NHPC - Fundamental Analysis: Financial Health & Valuation
Back to ListFundamental Rating: 3.8
| Stock Code | NHPC | Market Cap | 78,723 Cr. | Current Price | 78.4 ₹ | High / Low | 92.3 ₹ |
| Stock P/E | 21.8 | Book Value | 39.6 ₹ | Dividend Yield | 2.44 % | ROCE | 6.40 % |
| ROE | 9.43 % | Face Value | 10.0 ₹ | DMA 50 | 79.1 ₹ | DMA 200 | 80.0 ₹ |
| Chg in FII Hold | -0.05 % | Chg in DII Hold | 0.47 % | PAT Qtr | 1,328 Cr. | PAT Prev Qtr | 293 Cr. |
| RSI | 45.6 | MACD | -0.37 | Volume | 1,06,17,151 | Avg Vol 1Wk | 1,57,65,052 |
| Low price | 68.7 ₹ | High price | 92.3 ₹ | PEG Ratio | -12.6 | Debt to equity | 0.99 |
| 52w Index | 41.0 % | Qtr Profit Var | 48.5 % | EPS | 3.60 ₹ | Industry PE | 28.7 |
📊 Financials: The company shows modest profitability with ROE at 9.43% and ROCE at 6.40%, reflecting limited efficiency in capital usage. Debt-to-equity is 0.99, indicating a leveraged balance sheet. Quarterly PAT rose sharply from ₹293 Cr. to ₹1,328 Cr., a 48.5% variation, highlighting strong earnings momentum. EPS of ₹3.60 is modest relative to market capitalization, suggesting limited cash flow strength.
💹 Valuation: Current P/E of 21.8 is below the industry average of 28.7, suggesting fair valuation. The PEG ratio of -12.6 indicates weak growth prospects relative to price. Book value of ₹39.6 against a market price of ₹78.4 implies a reasonable P/B ratio. Intrinsic value appears close to current levels, offering limited upside potential.
🏭 Business Model: The company operates in power generation, primarily hydroelectric projects, benefiting from government backing and renewable energy demand. Competitive advantage lies in its established infrastructure, long-term contracts, and alignment with clean energy initiatives, though profitability remains modest compared to peers.
📈 Entry Zone: A favorable entry would be closer to ₹70–75, near the recent low of ₹68.7. Current price of ₹78.4 is slightly above fair value, so accumulation on dips is recommended.

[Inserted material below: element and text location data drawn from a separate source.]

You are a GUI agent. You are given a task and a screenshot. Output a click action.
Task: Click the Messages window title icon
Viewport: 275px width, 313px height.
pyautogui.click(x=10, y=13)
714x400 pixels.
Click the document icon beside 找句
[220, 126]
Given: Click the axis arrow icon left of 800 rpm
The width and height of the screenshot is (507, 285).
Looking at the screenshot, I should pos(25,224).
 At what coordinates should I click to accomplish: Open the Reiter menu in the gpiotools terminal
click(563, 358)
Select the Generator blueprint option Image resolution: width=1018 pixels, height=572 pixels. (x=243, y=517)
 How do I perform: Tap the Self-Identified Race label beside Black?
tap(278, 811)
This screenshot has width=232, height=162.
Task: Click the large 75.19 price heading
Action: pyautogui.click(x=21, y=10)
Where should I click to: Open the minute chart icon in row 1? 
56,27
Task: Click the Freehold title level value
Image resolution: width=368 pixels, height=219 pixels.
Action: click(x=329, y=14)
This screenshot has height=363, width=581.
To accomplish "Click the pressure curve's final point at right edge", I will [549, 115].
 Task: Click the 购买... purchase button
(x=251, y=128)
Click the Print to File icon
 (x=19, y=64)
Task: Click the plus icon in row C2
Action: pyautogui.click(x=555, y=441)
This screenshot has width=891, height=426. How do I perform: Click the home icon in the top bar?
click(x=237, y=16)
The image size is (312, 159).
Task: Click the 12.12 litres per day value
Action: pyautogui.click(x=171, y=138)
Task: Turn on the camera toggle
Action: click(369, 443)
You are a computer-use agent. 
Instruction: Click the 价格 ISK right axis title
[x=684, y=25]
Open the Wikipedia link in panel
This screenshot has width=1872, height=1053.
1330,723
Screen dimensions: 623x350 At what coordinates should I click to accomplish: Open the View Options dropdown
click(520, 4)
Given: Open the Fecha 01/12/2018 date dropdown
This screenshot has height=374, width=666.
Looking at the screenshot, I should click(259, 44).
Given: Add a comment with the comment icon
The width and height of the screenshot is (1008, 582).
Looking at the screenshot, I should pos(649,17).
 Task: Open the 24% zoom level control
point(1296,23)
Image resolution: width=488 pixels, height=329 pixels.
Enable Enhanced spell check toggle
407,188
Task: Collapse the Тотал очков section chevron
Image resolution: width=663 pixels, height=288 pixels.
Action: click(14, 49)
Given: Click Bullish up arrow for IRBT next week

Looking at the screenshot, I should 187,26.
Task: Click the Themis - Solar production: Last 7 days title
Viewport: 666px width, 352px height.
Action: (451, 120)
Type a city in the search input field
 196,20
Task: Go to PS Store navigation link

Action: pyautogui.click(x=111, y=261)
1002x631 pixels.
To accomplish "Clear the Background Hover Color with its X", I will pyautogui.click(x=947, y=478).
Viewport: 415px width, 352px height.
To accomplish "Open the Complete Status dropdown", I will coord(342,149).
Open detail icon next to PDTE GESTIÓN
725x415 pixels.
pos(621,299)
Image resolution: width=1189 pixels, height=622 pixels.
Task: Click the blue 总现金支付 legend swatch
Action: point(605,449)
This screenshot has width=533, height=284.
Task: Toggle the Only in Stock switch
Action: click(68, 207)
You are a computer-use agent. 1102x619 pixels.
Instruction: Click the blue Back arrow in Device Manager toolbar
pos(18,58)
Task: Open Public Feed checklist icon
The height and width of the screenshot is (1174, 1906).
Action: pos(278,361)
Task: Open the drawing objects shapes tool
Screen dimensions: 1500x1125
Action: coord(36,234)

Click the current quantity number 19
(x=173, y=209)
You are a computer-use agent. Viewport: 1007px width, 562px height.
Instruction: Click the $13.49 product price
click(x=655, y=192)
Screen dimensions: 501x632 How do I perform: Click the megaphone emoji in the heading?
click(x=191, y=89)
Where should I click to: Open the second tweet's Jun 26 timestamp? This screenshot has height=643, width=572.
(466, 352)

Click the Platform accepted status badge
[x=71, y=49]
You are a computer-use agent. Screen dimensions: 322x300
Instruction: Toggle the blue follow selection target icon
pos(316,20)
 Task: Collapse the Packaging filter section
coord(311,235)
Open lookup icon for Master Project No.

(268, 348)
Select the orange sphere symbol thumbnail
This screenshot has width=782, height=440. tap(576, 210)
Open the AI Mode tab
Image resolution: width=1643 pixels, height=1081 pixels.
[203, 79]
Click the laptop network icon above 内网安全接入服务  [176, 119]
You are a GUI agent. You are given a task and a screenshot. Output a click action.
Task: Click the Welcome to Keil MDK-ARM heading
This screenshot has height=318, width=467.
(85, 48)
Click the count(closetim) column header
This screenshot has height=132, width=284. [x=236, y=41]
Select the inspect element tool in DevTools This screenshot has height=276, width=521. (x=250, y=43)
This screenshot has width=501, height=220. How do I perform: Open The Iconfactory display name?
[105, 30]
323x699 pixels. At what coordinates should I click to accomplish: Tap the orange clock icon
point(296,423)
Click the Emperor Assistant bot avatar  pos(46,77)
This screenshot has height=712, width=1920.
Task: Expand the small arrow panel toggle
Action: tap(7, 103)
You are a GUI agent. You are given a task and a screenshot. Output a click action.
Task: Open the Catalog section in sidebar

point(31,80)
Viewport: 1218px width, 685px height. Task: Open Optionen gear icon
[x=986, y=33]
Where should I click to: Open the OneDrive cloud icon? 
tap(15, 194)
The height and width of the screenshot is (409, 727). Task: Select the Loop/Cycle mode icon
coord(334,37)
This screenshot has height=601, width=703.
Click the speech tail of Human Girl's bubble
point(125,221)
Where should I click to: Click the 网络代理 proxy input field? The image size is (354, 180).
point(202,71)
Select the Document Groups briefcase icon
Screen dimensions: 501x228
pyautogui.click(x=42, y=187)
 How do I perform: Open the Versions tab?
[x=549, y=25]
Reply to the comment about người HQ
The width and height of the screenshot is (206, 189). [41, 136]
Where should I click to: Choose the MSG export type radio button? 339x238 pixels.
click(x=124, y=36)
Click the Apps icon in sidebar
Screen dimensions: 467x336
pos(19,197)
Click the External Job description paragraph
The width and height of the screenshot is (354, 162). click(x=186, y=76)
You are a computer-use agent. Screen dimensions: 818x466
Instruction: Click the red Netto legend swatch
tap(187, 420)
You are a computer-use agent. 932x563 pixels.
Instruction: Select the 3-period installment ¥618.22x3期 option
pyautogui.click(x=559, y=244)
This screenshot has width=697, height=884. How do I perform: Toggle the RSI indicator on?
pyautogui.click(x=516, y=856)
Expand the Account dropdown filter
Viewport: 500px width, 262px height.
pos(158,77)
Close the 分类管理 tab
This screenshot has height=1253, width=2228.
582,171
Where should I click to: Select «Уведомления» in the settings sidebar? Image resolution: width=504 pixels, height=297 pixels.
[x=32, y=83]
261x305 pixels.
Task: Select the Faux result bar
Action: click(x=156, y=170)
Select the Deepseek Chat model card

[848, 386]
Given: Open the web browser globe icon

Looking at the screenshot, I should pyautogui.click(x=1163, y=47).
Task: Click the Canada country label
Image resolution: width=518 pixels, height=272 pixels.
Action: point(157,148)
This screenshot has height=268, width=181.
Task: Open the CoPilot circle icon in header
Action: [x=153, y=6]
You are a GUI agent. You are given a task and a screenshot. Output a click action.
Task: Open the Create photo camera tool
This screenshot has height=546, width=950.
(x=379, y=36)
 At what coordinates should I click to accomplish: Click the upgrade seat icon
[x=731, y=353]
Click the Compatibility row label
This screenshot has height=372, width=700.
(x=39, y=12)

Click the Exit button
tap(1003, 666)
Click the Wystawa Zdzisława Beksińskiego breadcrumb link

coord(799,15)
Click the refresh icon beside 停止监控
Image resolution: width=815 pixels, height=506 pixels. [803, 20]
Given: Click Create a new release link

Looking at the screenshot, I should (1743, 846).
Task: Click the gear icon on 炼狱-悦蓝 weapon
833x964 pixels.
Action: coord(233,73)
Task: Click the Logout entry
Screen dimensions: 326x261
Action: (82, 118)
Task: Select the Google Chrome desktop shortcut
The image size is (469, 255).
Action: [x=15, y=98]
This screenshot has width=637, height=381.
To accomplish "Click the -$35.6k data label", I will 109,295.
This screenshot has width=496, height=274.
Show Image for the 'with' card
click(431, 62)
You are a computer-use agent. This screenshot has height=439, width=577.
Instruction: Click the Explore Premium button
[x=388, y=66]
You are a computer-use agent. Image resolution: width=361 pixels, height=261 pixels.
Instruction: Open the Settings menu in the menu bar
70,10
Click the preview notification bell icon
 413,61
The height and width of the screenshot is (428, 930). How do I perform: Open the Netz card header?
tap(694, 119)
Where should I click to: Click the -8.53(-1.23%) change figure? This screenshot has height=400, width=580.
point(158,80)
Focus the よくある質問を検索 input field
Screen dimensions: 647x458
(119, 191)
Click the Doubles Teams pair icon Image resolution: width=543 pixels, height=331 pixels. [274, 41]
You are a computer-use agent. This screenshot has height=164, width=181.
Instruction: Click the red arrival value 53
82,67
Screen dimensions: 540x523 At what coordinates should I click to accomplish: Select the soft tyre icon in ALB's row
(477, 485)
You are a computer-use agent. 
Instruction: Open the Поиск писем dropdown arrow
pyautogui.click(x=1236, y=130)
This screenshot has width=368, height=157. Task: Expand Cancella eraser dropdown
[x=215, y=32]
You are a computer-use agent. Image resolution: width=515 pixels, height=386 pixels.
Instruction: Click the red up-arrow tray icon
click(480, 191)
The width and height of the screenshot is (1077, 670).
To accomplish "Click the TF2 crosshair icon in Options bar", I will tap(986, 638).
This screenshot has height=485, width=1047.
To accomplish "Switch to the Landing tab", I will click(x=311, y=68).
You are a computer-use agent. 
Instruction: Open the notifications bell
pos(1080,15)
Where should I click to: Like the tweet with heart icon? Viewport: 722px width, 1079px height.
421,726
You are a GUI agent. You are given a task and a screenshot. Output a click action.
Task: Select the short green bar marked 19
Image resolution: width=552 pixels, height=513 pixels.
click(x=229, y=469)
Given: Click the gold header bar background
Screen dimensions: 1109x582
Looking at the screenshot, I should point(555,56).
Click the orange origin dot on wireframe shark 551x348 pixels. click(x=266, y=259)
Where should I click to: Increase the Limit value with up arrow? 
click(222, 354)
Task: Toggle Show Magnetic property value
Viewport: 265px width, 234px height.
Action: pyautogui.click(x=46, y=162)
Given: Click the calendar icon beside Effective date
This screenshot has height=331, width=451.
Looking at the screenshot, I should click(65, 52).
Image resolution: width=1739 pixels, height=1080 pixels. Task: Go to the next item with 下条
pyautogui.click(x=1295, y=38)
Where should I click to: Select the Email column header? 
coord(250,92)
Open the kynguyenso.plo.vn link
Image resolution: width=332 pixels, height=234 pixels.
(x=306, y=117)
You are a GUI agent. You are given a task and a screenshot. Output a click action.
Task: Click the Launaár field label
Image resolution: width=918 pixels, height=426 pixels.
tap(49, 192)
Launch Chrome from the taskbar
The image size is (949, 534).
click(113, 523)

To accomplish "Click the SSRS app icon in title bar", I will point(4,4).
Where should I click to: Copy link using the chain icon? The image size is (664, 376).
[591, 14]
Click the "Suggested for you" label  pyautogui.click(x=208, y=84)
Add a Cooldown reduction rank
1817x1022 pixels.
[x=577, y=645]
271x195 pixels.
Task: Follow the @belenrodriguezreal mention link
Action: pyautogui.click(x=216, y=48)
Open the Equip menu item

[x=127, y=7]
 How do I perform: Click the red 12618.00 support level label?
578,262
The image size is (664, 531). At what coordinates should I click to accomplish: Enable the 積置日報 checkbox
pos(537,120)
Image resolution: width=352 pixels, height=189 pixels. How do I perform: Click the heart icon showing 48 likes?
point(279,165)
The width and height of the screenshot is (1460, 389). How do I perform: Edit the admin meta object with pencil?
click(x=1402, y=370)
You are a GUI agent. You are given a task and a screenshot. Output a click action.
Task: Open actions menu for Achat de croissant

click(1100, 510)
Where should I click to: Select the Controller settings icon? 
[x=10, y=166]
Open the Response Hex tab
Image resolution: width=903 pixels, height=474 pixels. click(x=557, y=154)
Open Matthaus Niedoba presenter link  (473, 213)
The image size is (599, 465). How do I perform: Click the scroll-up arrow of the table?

⏳ Long-Term Holding: Stable operations, government support, and dividend yield make it suitable for long-term holding. However, modest return ratios and high leverage suggest cautious accumulation rather than aggressive buying.
Positive
- ✅ Dividend yield of 2.44% adds shareholder value
- ✅ PAT growth from ₹293 Cr. to ₹1,328 Cr. shows strong earnings momentum
- ✅ Reasonable P/E (21.8) compared to industry average
- ✅ Increase in DII holding (+0.47%) shows domestic institutional support
Limitation
- ⚠️ Modest ROE (9.43%) and ROCE (6.40%)
- ⚠️ High debt-to-equity ratio (0.99)
- ⚠️ Negative PEG ratio (-12.6) indicates weak growth prospects
Company Negative News
- 📉 Decline in FII holding (-0.05%) shows reduced foreign investor confidence
Company Positive News
- 📈 Strong quarterly PAT growth supports earnings outlook
- 📈 Dividend yield of 2.44% provides shareholder returns
Industry
- ⚡ Power generation sector benefits from renewable energy demand
- 📊 Industry P/E at 28.7 suggests peers are valued higher
- 🌍 Growth opportunities in hydro and green energy projects
Conclusion
Overall, the company is financially stable with government backing and strong earnings growth. However, modest return ratios and high leverage limit upside potential. Best strategy is cautious accumulation near ₹70–75 for long-term holding, while avoiding aggressive buying at current levels.
Would you like me to extend this with a peer comparison against other power generation companies, or a technical analysis view to highlight support/resistance and momentum indicators?